Successful investors will tell you that just getting started is the most important aspect of success. You don't need to start out at a high level of savings or at an advanced level of investment strategy. You could learn how to invest with just one fund or you could start saving a few dollars per week to build up to your first investment. Just do it!
Financial Planning Process Step 6: Monitor the Plan
It's called "financial planning" for a reason: Plans evolve and change just like life. Once the plan is created, it's essentially a piece of history. This is why the plan needs to be monitored and tweaked from time to time. Think of what can change in your life, such as marriage, the birth of children, career changes and more.
These life events may require new perspectives or changes to your financial plans. Now think events or changes beyond your control, such as tax laws, interest rates, inflation, stock market fluctuations, and economic recessions.

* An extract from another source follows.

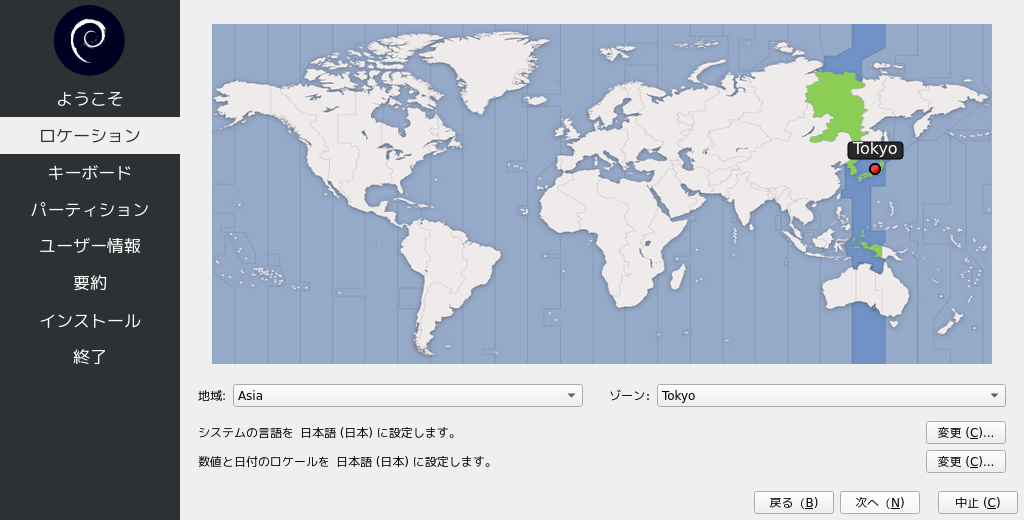Image resolution: width=1024 pixels, height=520 pixels.
Task: Click インストール step in sidebar
Action: coord(89,320)
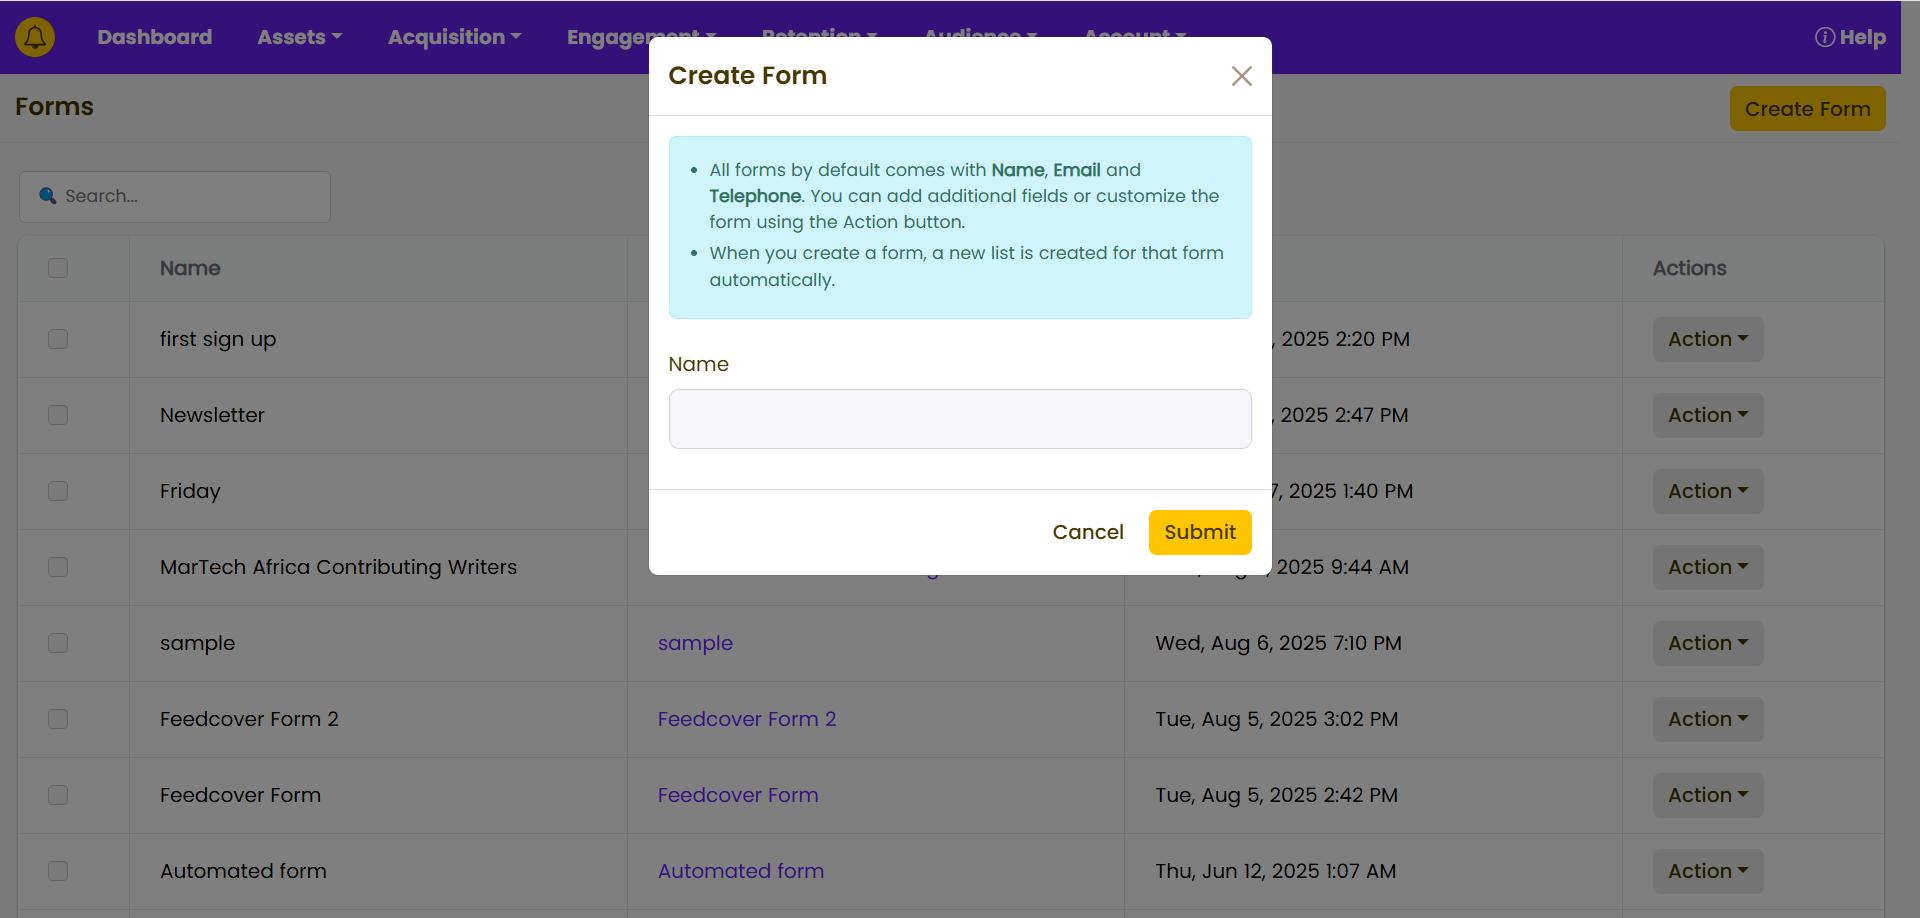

The CFP Board includes a seventh step, Updating the Plan. Some financial planners consider this to be part of monitoring but it's helpful to remember that plans often require updating.
Now that you know the 6 steps of financial planning, you can apply them to any area of personal finance, including insurance planning, tax planning, cash flow (budgeting), estate planning, investing, and retirement. Why not plan for yourself like the professionals do it?
Whether you do it yourself or hire an advisor, remember to keep referring back to the steps as significant life or financial changes occur. You may also want to do as the professional financial planners do and sit down and reevaluate your plan on a periodic basis, such as once per year.
The Balance does not provide tax, investment, or financial services and advice. The information is being presented without consideration of the investment objectives, risk tolerance, or financial circumstances of any specific investor and might not be suitable for all investors. Past performance is not indicative of future results. Investing involves risk including the possible loss of principal.